Un doloroso rodillazo en las partes a Hemingway
Hay que ver cómo se lo pasa Pérez-Reverte en ‘Sabotaje’ haciendo que Falcó se relacione, a su particular manera, con famosos escritores, artistas e intelectuales
Malraux me puede. No en balde ha escrito algunas de las páginas más hermosas sobre la aventura y los aventureros, de Mayrena, autoproclamado rey de los sedangs (su inspiración para el Perken de La Voie Royale), a T. E. Lawrence, al que dedicó el arrebatado ensayo Le démon de l'absolu. Sin olvidar, claro, su admiración por Lord Jim (que le llevó a parafrasear sin saberlo a Sandokán en las Antimémoires: “Il n’y a plus de Lord Jim parce que tout le monde a des fusils”). Es verdad sin embargo que el también aventurero, escritor, explorador de los viejos dominios de la reina de Saba, combatiente, compañero de viaje, paladín aéreo de la República española, resistente y ministro gaullista André Malraux, cuya prosa inflamada de tanto tocar las estrellas a veces resulta cargante, tenía una vena fantasma de aquí te espero. En una visita a Oxford solo quiso ver la placa en la puerta de la habitación en que residió, precisamente, Lawrence, y en otra protocolaria al Museo Egipcio de El Cairo pidió una silla y se pasó el tío todo el tiempo contemplando ensimismado uno de los retratos de El Fayum mientras las perplejas autoridades no sabían cómo sacarlo de allí. Por eso me ha encantado observar cómo se las tiene con Malraux (“vanidoso cantamañanas”, lo describe uno de sus personajes) Arturo Pérez-Reverte en su última novela, Sabotaje (Alfaguara), con la que me lo he pasado en grande.
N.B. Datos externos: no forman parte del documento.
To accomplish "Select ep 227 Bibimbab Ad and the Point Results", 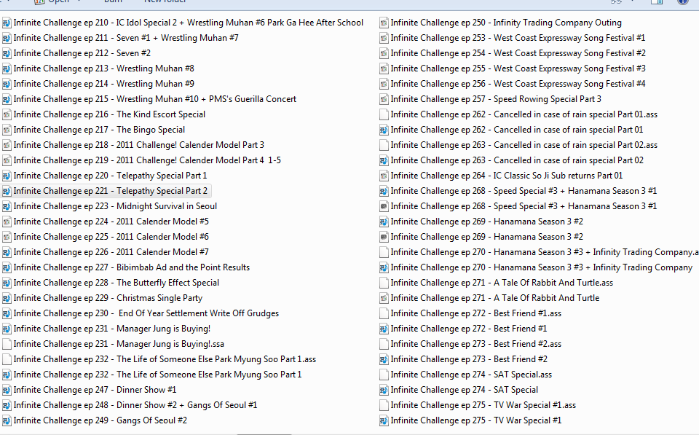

Fan incondicional de las historias del padre de Alatriste y Falcó, que espero siempre como agua de mayo, esta tercera entrega de las estupendas aventuras del amoral espía de la Browning y la cafiaspirina, que transcurren en un París con ecos de Casablanca y entre escritores, artistas e intelectuales, la he disfrutado especialmente porque Pérez-Reverte le ha hecho hacer cosas a su criatura que me da que le apetecía hacerlas él. Y no me refiero, claro, a matar a dos anarquistas italianos (en una operación en Barcelona parecida, moto incluida, a las que hacía mi tío abuelo infiltrado en el SIM), conversar con Canaris o montar un trío con dos voluntariosas estadounidenses, sino a bajarle los humos a Malraux, tan pagado de sí mismo, pegarle una patada en los bajos a Hemingway, plantarle cara a Picasso (y proporcionarle alguna idea), flirtear con Lee Miller (Eddie Mayo), que le gusta tanto (espero que haya podido ir a ver la exposición que le dedican en la Fundación Miró), o besar a Marlene Dietrich. Privilegios de la literatura.
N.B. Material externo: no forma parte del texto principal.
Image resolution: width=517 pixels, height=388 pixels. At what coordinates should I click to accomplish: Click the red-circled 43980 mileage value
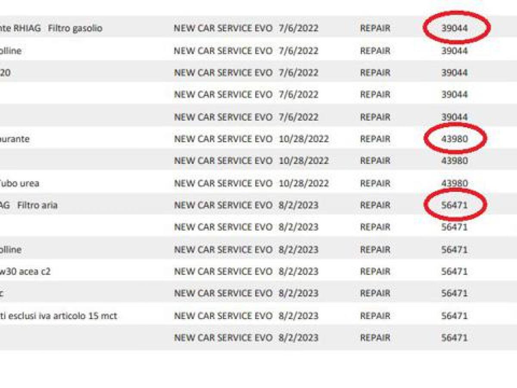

Pérez-Reverte recalca siempre que él no es sus personajes. Que no es Falcó como no era Alatriste. Pero en Sabotaje yo diría que Falcó le ha dado la oportunidad de cumplir unos cuantos deseos, un poco como Woody Allen en Medianoche en París, aunque a su manera. Resulta divertidísimo el encuentro con Malraux, que aparece en la novela apenas disimulado con el nombre de Leo Bayard, al igual que Hemingway es Gatewood. Falcó le toma el pelo al condescendiente y presuntuoso Malraux como, juraría, le hubiese gustado hacerlo a Pérez-Reverte, y le deja que se retrate él mismo con su despliegue de autoestima y ridículo afán de grandeur y de gloria. “Que lo contradijeran no era su costumbre”, anota. La mirada profesional, amoral y descreída de Falcó, insensible a los chantajes culturales e intelectuales, es el antídoto perfecto contra la mitomanía del otro y su petulante evangelio de la acción. A ver, no es que no sea verdad que Malraux combatió con su propia escuadrilla en España (aunque él no tenía ni pajolera idea de pilotar e iba de ametrallador) ni que sus aviadores, mercenarios e idealistas, según las fechas, se dejaron la vida arrojadamente en sus viejos Potez y Bréguet. Pero no es menos cierto que toda la retórica aventurera personalista y el autobombo prepotente del coronel Malraux resultan a veces enervantes y han de irritar a alguien como Pérez-Reverte y su Falcó, que se mueve en el silencio y la discreción del agente eficaz. Cuando Bayard/ Malraux explica que prepara una película sobre la guerra de España y que se basará “en mi experiencia personal, por supuesto”, casi te parece oír rechinar los dientes lobunos de Falcó/ Pérez-Reverte y escucharle mascullar: “Será gilipollas”.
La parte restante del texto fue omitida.